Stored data

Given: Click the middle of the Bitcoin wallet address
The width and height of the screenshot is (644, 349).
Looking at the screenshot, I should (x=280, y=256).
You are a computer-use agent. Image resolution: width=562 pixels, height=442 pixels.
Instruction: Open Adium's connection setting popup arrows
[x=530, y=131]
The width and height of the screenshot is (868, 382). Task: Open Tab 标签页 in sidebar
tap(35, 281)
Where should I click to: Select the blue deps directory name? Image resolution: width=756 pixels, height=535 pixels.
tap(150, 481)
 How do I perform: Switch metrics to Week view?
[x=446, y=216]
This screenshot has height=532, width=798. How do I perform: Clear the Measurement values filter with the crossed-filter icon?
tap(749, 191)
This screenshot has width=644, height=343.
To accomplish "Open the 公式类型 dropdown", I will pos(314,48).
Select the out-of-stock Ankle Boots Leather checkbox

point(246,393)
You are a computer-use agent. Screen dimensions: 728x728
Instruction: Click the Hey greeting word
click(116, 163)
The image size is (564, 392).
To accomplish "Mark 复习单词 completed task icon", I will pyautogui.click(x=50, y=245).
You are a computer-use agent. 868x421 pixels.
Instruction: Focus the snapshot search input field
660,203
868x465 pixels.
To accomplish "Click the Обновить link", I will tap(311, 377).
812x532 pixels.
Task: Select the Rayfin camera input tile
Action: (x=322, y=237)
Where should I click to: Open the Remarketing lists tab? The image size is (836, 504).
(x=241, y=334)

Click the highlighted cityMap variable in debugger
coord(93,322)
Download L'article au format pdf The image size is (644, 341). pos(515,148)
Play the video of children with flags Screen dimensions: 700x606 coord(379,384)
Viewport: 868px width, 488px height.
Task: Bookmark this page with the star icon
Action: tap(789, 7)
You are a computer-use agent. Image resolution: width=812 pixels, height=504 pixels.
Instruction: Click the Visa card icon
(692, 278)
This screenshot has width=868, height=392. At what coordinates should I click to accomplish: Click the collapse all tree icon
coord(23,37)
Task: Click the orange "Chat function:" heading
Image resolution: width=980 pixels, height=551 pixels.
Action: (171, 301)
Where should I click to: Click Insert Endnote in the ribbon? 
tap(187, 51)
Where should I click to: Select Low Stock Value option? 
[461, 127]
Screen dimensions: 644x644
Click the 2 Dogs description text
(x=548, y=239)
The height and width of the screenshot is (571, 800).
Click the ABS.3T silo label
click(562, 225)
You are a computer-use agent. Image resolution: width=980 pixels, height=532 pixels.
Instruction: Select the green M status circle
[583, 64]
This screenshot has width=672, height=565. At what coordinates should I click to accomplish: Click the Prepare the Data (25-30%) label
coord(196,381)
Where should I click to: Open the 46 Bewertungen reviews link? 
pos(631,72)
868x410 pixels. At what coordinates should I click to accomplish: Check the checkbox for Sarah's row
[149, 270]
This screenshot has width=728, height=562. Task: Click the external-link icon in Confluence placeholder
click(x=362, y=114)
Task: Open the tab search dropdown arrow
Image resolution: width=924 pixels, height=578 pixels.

### [Work to be completed]
Whatever appears in the records must be returned exactly.

### [Solved problem]
Given: Click the middle of the Bitcoin wallet address
The width and height of the screenshot is (644, 349).
Looking at the screenshot, I should (x=280, y=256).
You are a computer-use agent. Image resolution: width=562 pixels, height=442 pixels.
Instruction: Open Adium's connection setting popup arrows
[x=530, y=131]
The width and height of the screenshot is (868, 382). Task: Open Tab 标签页 in sidebar
tap(35, 281)
Where should I click to: Select the blue deps directory name? Image resolution: width=756 pixels, height=535 pixels.
tap(150, 481)
 How do I perform: Switch metrics to Week view?
[x=446, y=216]
This screenshot has height=532, width=798. How do I perform: Clear the Measurement values filter with the crossed-filter icon?
tap(749, 191)
This screenshot has width=644, height=343.
To accomplish "Open the 公式类型 dropdown", I will pos(314,48).
Select the out-of-stock Ankle Boots Leather checkbox

point(246,393)
You are a computer-use agent. Screen dimensions: 728x728
Instruction: Click the Hey greeting word
click(116, 163)
The image size is (564, 392).
To accomplish "Mark 复习单词 completed task icon", I will pyautogui.click(x=50, y=245).
You are a computer-use agent. 868x421 pixels.
Instruction: Focus the snapshot search input field
660,203
868x465 pixels.
To accomplish "Click the Обновить link", I will tap(311, 377).
812x532 pixels.
Task: Select the Rayfin camera input tile
Action: (x=322, y=237)
Where should I click to: Open the Remarketing lists tab? The image size is (836, 504).
(x=241, y=334)

Click the highlighted cityMap variable in debugger
coord(93,322)
Download L'article au format pdf The image size is (644, 341). pos(515,148)
Play the video of children with flags Screen dimensions: 700x606 coord(379,384)
Viewport: 868px width, 488px height.
Task: Bookmark this page with the star icon
Action: tap(789, 7)
You are a computer-use agent. Image resolution: width=812 pixels, height=504 pixels.
Instruction: Click the Visa card icon
(692, 278)
This screenshot has width=868, height=392. At what coordinates should I click to accomplish: Click the collapse all tree icon
coord(23,37)
Task: Click the orange "Chat function:" heading
Image resolution: width=980 pixels, height=551 pixels.
Action: (171, 301)
Where should I click to: Click Insert Endnote in the ribbon? 
tap(187, 51)
Where should I click to: Select Low Stock Value option? 
[461, 127]
Screen dimensions: 644x644
Click the 2 Dogs description text
(x=548, y=239)
The height and width of the screenshot is (571, 800).
Click the ABS.3T silo label
click(562, 225)
You are a computer-use agent. Image resolution: width=980 pixels, height=532 pixels.
Instruction: Select the green M status circle
[583, 64]
This screenshot has width=672, height=565. At what coordinates should I click to accomplish: Click the Prepare the Data (25-30%) label
coord(196,381)
Where should I click to: Open the 46 Bewertungen reviews link? 
pos(631,72)
868x410 pixels. At what coordinates should I click to accomplish: Check the checkbox for Sarah's row
[149, 270]
This screenshot has width=728, height=562. Task: Click the external-link icon in Confluence placeholder
click(x=362, y=114)
Task: Open the tab search dropdown arrow
Image resolution: width=924 pixels, height=578 pixels.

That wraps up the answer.